文章节选 =
|---|
BlockCanary源码解析

2017-09-09 本文已影响35人大大大大大先生

BlockCanary原理

如何计算主线程的方法执行耗时

计算方法耗时最简单粗暴的就是在方法之前前记录下开始时间，方法执行完后用当前时间剪去方法开始执行的时间就完事了，但是主线程那么多方法总不能每一个方法都这个干吧？那肯定崩！有没有一个统一的地方来实现这个功能？当然有了，不然这篇博客到这里就戛然而止了......

public static void loop() {
        final Looper me = myLooper();
        if (me == null) {
            throw new RuntimeException("No Looper; Looper.prepare() wasn't called on this thread.");
        }
        final MessageQueue queue = me.mQueue;

        // Make sure the identity of this thread is that of the local process,
        // and keep track of what that identity token actually is.
        Binder.clearCallingIdentity();
        final long ident = Binder.clearCallingIdentity();

        for (;;) {
            Message msg = queue.next(); // might block
            if (msg == null) {
                // No message indicates that the message queue is quitting.
                return;
            }

            // This must be in a local variable, in case a UI event sets the logger
            final Printer logging = me.mLogging;
            if (logging != null) {
                logging.println(">>>>> Dispatching to " + msg.target + " " +
                        msg.callback + ": " + msg.what);
            }

            final long traceTag = me.mTraceTag;
            if (traceTag != 0 && Trace.isTagEnabled(traceTag)) {
                Trace.traceBegin(traceTag, msg.target.getTraceName(msg));
            }
            try {
                msg.target.dispatchMessage(msg);
            } finally {
                if (traceTag != 0) {
                    Trace.traceEnd(traceTag);
                }
            }

            if (logging != null) {
                logging.println("<<<<< Finished to " + msg.target + " " + msg.callback);
            }

            // Make sure that during the course of dispatching the
            // identity of the thread wasn't corrupted.
            final long newIdent = Binder.clearCallingIdentity();
            if (ident != newIdent) {
                Log.wtf(TAG, "Thread identity changed from 0x"
                        + Long.toHexString(ident) + " to 0x"
                        + Long.toHexString(newIdent) + " while dispatching to "
                        + msg.target.getClass().getName() + " "
|---|
所给数据 =
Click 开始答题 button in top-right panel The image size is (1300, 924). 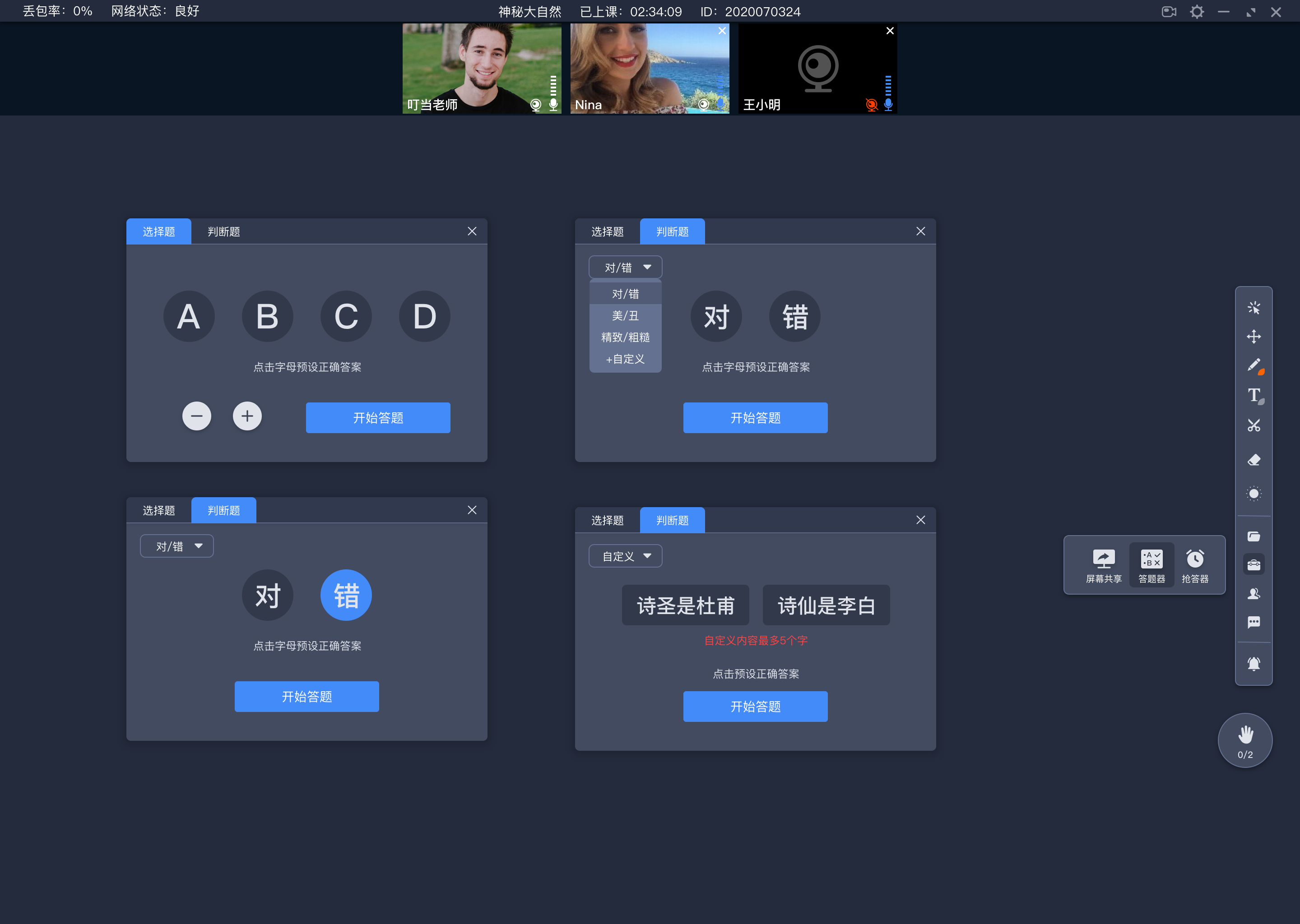tap(755, 417)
|---|
任务要求 =
A. 根据BlockCanary源码解析节选回答：
(i) 文中说计算方法耗时最简单粗暴的做法是什么？
(ii) loop() 中 myLooper() 返回 null 时，抛出的 RuntimeException 带的信息是什么？
(iii) 消息分发完成后，logging.println 打印的字符串以什么开头？
B. 从BlockCanary源码解析节选结束的地方接着往下续写。

答案列表 =
A.
(i) 在方法执行前记录开始时间，方法执行完后用当前时间减去开始时间。
(ii) "No Looper; Looper.prepare() wasn't called on this thread."
(iii) "<<<<< Finished to "

B.
                        + msg.callback + " what=" + msg.what);
            }

            msg.recycleUnchecked();
        }
    }

如上代码中的loop()方法是Looper中的，我们的目的是监测主线程的卡顿问题，因为UI更新界面都是在主线程中进行的，所以在主线程中做耗时操作可能会造成界面卡顿，而主线程的Looper早已经在APP启动的时候Android framework里面创建了main looper，那么一个线程对应一个Looper，Looper当中有一个MessageQueue，专门用来接收Handler发送过来的msg，并且在looper()方法中循环去从MessageQueue中去取msg，然后执行，而且是顺序执行的，那么前面一个msg还没处理完，loop()就会等待它处理完了才会再去执行下一个msg，如果前面一个msg处理很慢，那就会造成卡顿了，在msg.target.dispatchMessage(msg)前有：

if (logging != null) {
                logging.println(">>>>> Dispatching to " + msg.target + " " +
                        msg.callback + ": " + msg.what);
            }

而在dispatchMessage执行完了之后，又有：

if (logging != null) {
                logging.println("<<<<< Finished to " + msg.target + " " + msg.callback);
            }

所以，我们只需要计算打印这两天log的时间差，就能得到dispatchMessage的耗时，android提供了Looper.getMainLooper().setMessageLogging(Printer printer)来设置这个logging对象，所以只要自定义一个Printer，然后重写println(String x)方法即可实现耗时统计了，所以原理真的很简单，原理固然简单，但是还是要学会发现这个小技巧，对于BlockCanary而言，初始化：

public class MyApplication extends Application {

    @Override
    public void onCreate() {
        super.onCreate();
        BlockCanary.install(this, new BlockCanaryContext()).start();

    }
}

查看start()方法里面的代码：

/**
     * Start monitoring.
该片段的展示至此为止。